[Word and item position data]

---

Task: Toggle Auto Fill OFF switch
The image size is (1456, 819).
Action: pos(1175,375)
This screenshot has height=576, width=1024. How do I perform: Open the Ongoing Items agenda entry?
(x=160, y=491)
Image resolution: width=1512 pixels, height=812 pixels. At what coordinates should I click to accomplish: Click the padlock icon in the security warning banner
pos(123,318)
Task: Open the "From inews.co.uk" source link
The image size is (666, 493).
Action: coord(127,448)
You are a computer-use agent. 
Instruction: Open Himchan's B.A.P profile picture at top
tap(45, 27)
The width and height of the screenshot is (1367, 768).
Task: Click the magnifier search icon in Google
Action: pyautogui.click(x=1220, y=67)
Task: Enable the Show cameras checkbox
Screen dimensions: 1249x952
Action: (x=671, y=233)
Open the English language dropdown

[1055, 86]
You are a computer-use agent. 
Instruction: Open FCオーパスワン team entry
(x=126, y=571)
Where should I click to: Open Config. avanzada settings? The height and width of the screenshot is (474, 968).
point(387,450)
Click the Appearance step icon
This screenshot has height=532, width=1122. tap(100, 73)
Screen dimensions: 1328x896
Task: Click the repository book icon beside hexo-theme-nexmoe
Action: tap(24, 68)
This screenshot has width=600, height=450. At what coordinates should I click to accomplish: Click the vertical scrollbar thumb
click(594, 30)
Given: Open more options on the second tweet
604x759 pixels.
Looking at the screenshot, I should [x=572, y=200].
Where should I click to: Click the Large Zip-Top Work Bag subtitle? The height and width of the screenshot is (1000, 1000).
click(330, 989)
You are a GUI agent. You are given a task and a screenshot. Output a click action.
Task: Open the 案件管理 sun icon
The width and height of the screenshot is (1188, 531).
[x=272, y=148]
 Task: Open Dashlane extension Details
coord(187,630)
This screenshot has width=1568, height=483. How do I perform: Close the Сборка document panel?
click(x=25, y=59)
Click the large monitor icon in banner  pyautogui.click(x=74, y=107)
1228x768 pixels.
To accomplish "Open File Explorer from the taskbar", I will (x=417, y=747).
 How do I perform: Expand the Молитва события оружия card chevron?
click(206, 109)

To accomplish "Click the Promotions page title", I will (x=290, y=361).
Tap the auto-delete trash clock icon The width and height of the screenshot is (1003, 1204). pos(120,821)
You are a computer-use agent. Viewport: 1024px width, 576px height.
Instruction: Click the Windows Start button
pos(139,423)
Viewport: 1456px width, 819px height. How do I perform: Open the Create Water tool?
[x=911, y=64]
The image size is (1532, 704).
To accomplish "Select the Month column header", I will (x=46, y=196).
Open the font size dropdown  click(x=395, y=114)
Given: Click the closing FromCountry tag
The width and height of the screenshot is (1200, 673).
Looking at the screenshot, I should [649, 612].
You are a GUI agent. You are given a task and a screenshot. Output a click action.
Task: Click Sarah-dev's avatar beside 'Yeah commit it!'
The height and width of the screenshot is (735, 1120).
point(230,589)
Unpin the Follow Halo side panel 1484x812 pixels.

---

• STATED EXERCISE
Arrange every line of the records above into a numbered list, omitting any blank lines.

• FINAL RESULT
1. Task: Toggle Auto Fill OFF switch
2. The image size is (1456, 819).
3. Action: pos(1175,375)
4. This screenshot has height=576, width=1024. How do I perform: Open the Ongoing Items agenda entry?
5. (x=160, y=491)
6. Image resolution: width=1512 pixels, height=812 pixels. At what coordinates should I click to accomplish: Click the padlock icon in the security warning banner
7. pos(123,318)
8. Task: Open the "From inews.co.uk" source link
9. The image size is (666, 493).
10. Action: coord(127,448)
11. You are a computer-use agent. 
12. Instruction: Open Himchan's B.A.P profile picture at top
13. tap(45, 27)
14. The width and height of the screenshot is (1367, 768).
15. Task: Click the magnifier search icon in Google
16. Action: pyautogui.click(x=1220, y=67)
17. Task: Enable the Show cameras checkbox
18. Screen dimensions: 1249x952
19. Action: (x=671, y=233)
20. Open the English language dropdown
21. [1055, 86]
22. You are a computer-use agent. 
23. Instruction: Open FCオーパスワン team entry
24. (x=126, y=571)
25. Where should I click to: Open Config. avanzada settings? The height and width of the screenshot is (474, 968).
26. point(387,450)
27. Click the Appearance step icon
28. This screenshot has height=532, width=1122. tap(100, 73)
29. Screen dimensions: 1328x896
30. Task: Click the repository book icon beside hexo-theme-nexmoe
31. Action: tap(24, 68)
32. This screenshot has width=600, height=450. At what coordinates should I click to accomplish: Click the vertical scrollbar thumb
33. click(594, 30)
34. Given: Open more options on the second tweet
35. 604x759 pixels.
36. Looking at the screenshot, I should [x=572, y=200].
37. Where should I click to: Click the Large Zip-Top Work Bag subtitle? The height and width of the screenshot is (1000, 1000).
38. click(330, 989)
39. You are a GUI agent. You are given a task and a screenshot. Output a click action.
40. Task: Open the 案件管理 sun icon
41. The width and height of the screenshot is (1188, 531).
42. [x=272, y=148]
43.  Task: Open Dashlane extension Details
44. coord(187,630)
45. This screenshot has width=1568, height=483. How do I perform: Close the Сборка document panel?
46. click(x=25, y=59)
47. Click the large monitor icon in banner  pyautogui.click(x=74, y=107)
48. 1228x768 pixels.
49. To accomplish "Open File Explorer from the taskbar", I will (x=417, y=747).
50.  How do I perform: Expand the Молитва события оружия card chevron?
51. click(206, 109)
52. To accomplish "Click the Promotions page title", I will (x=290, y=361).
53. Tap the auto-delete trash clock icon The width and height of the screenshot is (1003, 1204). pos(120,821)
54. You are a computer-use agent. Viewport: 1024px width, 576px height.
55. Instruction: Click the Windows Start button
56. pos(139,423)
57. Viewport: 1456px width, 819px height. How do I perform: Open the Create Water tool?
58. [x=911, y=64]
59. The image size is (1532, 704).
60. To accomplish "Select the Month column header", I will (x=46, y=196).
61. Open the font size dropdown  click(x=395, y=114)
62. Given: Click the closing FromCountry tag
63. The width and height of the screenshot is (1200, 673).
64. Looking at the screenshot, I should [649, 612].
65. You are a GUI agent. You are given a task and a screenshot. Output a click action.
66. Task: Click Sarah-dev's avatar beside 'Yeah commit it!'
67. The height and width of the screenshot is (735, 1120).
68. point(230,589)
69. Unpin the Follow Halo side panel 1484x812 pixels.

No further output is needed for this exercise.